=== Do this ===
Convert every line of the records below into a JSON list of strings, one string per line, leaving out blank lines.

* Begin Listing *

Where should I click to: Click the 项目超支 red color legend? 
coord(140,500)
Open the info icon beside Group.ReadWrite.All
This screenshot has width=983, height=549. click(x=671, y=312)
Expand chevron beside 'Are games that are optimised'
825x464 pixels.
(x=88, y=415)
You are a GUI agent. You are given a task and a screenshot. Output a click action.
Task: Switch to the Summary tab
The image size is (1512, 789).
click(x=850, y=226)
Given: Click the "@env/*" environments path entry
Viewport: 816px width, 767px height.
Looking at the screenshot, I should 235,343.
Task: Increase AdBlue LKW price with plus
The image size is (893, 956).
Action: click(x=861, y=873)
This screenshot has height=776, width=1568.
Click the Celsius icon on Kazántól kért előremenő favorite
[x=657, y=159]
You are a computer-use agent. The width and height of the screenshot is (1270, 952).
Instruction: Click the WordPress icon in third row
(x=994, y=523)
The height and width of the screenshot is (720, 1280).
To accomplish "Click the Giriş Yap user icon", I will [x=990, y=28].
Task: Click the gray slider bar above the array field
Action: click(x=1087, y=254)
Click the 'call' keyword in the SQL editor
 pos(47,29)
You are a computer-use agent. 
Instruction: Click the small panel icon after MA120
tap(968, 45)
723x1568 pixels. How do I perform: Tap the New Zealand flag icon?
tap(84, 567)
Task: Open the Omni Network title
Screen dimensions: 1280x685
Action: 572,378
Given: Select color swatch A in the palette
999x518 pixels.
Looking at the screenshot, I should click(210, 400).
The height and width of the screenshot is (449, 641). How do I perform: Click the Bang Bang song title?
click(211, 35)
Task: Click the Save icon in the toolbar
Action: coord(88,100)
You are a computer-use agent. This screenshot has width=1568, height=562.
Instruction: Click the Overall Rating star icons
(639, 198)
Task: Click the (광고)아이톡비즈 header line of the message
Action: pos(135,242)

* End Listing *

=== Answer to the task ===
[
  "Where should I click to: Click the 项目超支 red color legend? ",
  "coord(140,500)",
  "Open the info icon beside Group.ReadWrite.All",
  "This screenshot has width=983, height=549. click(x=671, y=312)",
  "Expand chevron beside 'Are games that are optimised'",
  "825x464 pixels.",
  "(x=88, y=415)",
  "You are a GUI agent. You are given a task and a screenshot. Output a click action.",
  "Task: Switch to the Summary tab",
  "The image size is (1512, 789).",
  "click(x=850, y=226)",
  "Given: Click the \"@env/*\" environments path entry",
  "Viewport: 816px width, 767px height.",
  "Looking at the screenshot, I should 235,343.",
  "Task: Increase AdBlue LKW price with plus",
  "The image size is (893, 956).",
  "Action: click(x=861, y=873)",
  "This screenshot has height=776, width=1568.",
  "Click the Celsius icon on Kazántól kért előremenő favorite",
  "[x=657, y=159]",
  "You are a computer-use agent. The width and height of the screenshot is (1270, 952).",
  "Instruction: Click the WordPress icon in third row",
  "(x=994, y=523)",
  "The height and width of the screenshot is (720, 1280).",
  "To accomplish \"Click the Giriş Yap user icon\", I will [x=990, y=28].",
  "Task: Click the gray slider bar above the array field",
  "Action: click(x=1087, y=254)",
  "Click the 'call' keyword in the SQL editor",
  " pos(47,29)",
  "You are a computer-use agent. ",
  "Instruction: Click the small panel icon after MA120",
  "tap(968, 45)",
  "723x1568 pixels. How do I perform: Tap the New Zealand flag icon?",
  "tap(84, 567)",
  "Task: Open the Omni Network title",
  "Screen dimensions: 1280x685",
  "Action: 572,378",
  "Given: Select color swatch A in the palette",
  "999x518 pixels.",
  "Looking at the screenshot, I should click(210, 400).",
  "The height and width of the screenshot is (449, 641). How do I perform: Click the Bang Bang song title?",
  "click(211, 35)",
  "Task: Click the Save icon in the toolbar",
  "Action: coord(88,100)",
  "You are a computer-use agent. This screenshot has width=1568, height=562.",
  "Instruction: Click the Overall Rating star icons",
  "(639, 198)",
  "Task: Click the (광고)아이톡비즈 header line of the message",
  "Action: pos(135,242)"
]